**What you will do:**
Identify the lines in the data below that contain "network" and give only how many there are.

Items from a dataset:
══════════════════════════════

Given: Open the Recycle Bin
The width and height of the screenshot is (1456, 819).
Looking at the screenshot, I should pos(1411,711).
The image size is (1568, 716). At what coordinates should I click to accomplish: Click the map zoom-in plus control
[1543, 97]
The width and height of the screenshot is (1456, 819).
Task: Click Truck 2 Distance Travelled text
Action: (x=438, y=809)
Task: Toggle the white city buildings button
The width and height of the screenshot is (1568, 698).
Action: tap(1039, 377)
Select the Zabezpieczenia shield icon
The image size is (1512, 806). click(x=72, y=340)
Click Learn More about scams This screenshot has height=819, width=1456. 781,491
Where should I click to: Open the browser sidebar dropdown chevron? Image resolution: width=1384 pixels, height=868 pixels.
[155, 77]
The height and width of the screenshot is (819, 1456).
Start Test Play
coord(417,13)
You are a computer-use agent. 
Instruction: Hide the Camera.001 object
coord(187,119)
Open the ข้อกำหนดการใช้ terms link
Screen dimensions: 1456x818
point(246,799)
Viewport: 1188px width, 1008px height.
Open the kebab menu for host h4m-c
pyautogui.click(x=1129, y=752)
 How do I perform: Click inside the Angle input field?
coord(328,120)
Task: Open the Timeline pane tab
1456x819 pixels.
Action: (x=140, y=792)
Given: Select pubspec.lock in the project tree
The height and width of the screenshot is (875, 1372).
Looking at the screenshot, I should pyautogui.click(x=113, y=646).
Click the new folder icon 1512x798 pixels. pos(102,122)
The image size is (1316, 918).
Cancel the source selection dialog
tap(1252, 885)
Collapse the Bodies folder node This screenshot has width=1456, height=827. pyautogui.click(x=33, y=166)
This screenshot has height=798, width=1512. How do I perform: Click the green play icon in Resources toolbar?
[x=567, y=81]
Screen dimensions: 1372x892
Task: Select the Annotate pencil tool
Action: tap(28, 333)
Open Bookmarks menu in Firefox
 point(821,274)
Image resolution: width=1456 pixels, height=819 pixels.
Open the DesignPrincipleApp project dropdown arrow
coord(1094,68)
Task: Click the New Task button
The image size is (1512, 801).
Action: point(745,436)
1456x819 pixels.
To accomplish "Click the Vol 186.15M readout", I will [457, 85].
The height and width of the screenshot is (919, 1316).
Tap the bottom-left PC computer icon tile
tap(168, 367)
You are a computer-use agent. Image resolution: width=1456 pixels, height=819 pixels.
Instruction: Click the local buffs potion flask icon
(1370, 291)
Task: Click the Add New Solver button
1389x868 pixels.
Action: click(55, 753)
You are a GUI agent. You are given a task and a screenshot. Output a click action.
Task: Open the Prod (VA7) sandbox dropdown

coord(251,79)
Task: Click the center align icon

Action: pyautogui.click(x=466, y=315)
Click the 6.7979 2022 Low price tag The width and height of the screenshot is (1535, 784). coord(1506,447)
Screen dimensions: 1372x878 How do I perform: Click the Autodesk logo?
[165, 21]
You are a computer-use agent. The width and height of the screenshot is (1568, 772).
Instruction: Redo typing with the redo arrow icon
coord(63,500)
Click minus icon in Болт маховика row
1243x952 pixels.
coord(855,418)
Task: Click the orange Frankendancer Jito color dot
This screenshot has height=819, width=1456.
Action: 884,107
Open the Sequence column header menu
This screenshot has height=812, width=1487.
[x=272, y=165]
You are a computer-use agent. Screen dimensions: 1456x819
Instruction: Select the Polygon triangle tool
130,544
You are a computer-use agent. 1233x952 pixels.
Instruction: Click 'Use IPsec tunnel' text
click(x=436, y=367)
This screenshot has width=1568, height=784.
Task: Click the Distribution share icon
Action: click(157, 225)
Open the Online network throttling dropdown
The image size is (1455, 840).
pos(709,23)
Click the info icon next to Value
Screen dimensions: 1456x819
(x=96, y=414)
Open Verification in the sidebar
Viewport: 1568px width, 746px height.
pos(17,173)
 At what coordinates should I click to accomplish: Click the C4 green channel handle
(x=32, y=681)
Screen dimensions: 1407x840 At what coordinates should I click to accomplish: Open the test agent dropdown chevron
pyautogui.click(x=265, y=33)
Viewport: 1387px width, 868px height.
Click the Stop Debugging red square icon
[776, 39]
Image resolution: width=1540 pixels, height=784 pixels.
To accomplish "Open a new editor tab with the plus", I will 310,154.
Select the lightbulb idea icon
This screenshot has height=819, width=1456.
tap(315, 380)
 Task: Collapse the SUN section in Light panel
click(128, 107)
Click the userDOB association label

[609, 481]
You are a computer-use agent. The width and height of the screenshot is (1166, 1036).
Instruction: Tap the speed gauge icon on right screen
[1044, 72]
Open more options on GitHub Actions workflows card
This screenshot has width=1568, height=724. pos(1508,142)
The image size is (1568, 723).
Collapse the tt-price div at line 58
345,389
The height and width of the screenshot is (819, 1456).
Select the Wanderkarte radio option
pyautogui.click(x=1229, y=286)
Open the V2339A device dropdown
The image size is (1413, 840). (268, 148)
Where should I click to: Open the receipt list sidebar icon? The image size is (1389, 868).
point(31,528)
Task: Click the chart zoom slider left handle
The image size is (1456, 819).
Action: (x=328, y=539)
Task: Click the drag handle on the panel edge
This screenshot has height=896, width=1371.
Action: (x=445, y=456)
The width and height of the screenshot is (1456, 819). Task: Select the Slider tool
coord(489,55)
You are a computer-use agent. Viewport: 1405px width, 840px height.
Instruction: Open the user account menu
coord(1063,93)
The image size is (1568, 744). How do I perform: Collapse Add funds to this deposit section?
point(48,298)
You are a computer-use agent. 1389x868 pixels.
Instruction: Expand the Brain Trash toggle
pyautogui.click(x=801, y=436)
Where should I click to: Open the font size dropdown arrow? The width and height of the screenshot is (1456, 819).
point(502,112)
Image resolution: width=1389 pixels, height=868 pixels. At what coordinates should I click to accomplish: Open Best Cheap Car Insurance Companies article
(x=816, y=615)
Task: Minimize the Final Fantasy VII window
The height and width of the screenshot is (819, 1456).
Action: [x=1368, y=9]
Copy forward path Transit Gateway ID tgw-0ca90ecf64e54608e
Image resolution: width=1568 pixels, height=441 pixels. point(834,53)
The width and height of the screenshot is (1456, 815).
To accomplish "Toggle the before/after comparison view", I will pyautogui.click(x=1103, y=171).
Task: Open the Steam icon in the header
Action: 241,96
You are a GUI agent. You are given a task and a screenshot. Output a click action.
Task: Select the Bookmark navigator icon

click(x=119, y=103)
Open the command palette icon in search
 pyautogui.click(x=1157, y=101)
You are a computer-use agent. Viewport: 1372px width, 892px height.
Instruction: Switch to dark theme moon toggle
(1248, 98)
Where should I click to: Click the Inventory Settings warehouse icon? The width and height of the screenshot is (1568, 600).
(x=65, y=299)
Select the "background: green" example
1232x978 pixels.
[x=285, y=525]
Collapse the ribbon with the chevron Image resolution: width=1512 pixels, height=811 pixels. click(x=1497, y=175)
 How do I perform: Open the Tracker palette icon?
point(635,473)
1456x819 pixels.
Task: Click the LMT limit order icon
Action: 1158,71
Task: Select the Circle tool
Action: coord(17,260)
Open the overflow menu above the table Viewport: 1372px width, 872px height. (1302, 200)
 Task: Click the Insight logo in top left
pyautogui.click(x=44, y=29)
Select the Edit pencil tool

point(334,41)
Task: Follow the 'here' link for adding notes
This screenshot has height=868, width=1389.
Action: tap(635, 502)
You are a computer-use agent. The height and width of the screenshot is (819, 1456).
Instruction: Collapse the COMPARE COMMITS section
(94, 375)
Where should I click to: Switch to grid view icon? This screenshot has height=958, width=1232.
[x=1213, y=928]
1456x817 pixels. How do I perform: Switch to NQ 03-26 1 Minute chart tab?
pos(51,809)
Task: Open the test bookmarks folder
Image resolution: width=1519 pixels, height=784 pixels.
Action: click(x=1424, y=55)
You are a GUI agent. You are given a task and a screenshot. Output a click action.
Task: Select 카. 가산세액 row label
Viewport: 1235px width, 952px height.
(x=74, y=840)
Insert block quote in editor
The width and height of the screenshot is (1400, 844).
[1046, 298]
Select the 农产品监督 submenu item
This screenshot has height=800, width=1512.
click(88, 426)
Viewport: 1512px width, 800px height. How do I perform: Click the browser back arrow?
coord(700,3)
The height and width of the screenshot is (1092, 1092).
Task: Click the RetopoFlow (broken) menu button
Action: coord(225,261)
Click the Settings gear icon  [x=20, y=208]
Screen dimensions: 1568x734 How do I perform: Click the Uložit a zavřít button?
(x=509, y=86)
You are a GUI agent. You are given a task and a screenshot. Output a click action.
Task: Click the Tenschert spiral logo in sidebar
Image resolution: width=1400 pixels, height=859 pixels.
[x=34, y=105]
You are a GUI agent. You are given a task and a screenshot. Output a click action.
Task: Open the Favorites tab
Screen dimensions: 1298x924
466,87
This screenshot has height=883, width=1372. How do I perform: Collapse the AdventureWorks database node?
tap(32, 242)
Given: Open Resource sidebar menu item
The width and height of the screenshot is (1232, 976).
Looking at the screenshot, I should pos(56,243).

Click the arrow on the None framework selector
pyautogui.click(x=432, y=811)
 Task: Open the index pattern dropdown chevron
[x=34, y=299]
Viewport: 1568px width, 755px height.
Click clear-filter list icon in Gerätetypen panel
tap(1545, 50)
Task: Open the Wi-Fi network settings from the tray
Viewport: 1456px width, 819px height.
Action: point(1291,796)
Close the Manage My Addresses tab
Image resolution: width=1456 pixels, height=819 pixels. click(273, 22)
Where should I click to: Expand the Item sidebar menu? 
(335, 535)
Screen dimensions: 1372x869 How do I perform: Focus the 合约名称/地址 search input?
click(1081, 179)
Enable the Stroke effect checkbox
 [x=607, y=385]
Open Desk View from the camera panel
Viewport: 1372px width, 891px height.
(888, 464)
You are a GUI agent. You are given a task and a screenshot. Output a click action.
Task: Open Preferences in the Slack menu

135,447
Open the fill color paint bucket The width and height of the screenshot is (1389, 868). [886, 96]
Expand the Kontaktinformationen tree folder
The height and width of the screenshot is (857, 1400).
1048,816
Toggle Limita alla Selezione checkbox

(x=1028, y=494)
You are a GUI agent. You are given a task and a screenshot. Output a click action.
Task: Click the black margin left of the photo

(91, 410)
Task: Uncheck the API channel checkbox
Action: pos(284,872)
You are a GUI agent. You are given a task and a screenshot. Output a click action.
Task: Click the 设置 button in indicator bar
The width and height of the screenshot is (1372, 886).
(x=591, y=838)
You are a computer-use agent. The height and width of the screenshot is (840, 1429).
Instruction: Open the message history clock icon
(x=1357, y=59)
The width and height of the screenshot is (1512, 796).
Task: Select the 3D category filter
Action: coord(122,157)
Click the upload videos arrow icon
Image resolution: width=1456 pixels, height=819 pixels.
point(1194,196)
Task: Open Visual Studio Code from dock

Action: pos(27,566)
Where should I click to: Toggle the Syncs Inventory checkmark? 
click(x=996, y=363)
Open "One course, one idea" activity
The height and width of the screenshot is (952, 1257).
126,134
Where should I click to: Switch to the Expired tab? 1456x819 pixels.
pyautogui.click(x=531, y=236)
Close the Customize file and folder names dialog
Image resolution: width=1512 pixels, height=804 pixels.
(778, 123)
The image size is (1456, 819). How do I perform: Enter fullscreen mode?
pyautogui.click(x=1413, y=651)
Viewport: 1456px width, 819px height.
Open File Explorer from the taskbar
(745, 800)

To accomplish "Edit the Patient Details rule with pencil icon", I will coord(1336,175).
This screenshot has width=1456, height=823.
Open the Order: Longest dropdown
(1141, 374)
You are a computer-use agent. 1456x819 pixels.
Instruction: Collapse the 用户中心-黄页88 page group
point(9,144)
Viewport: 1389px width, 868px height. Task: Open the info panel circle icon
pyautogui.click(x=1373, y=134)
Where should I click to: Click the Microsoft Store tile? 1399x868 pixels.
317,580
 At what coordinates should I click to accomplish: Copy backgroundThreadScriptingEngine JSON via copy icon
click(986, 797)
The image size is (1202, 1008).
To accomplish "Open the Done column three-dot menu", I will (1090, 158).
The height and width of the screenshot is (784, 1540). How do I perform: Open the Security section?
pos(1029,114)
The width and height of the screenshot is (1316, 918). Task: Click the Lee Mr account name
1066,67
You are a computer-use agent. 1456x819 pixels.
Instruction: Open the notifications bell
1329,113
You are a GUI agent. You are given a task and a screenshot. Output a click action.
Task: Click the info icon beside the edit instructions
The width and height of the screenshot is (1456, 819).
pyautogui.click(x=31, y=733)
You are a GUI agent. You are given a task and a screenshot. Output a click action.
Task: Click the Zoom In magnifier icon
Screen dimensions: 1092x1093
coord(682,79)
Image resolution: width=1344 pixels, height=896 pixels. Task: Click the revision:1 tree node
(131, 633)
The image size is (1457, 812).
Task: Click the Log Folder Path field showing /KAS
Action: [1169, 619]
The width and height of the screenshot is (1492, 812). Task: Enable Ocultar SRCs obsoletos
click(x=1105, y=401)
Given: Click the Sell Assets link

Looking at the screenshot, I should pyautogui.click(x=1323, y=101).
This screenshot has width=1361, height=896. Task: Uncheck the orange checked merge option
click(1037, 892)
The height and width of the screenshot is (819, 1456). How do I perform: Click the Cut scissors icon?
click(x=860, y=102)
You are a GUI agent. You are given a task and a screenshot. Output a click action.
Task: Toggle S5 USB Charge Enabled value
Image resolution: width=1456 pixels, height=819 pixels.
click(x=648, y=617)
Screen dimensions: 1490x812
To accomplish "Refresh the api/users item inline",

══════════════════════════════

**Task answer:**
2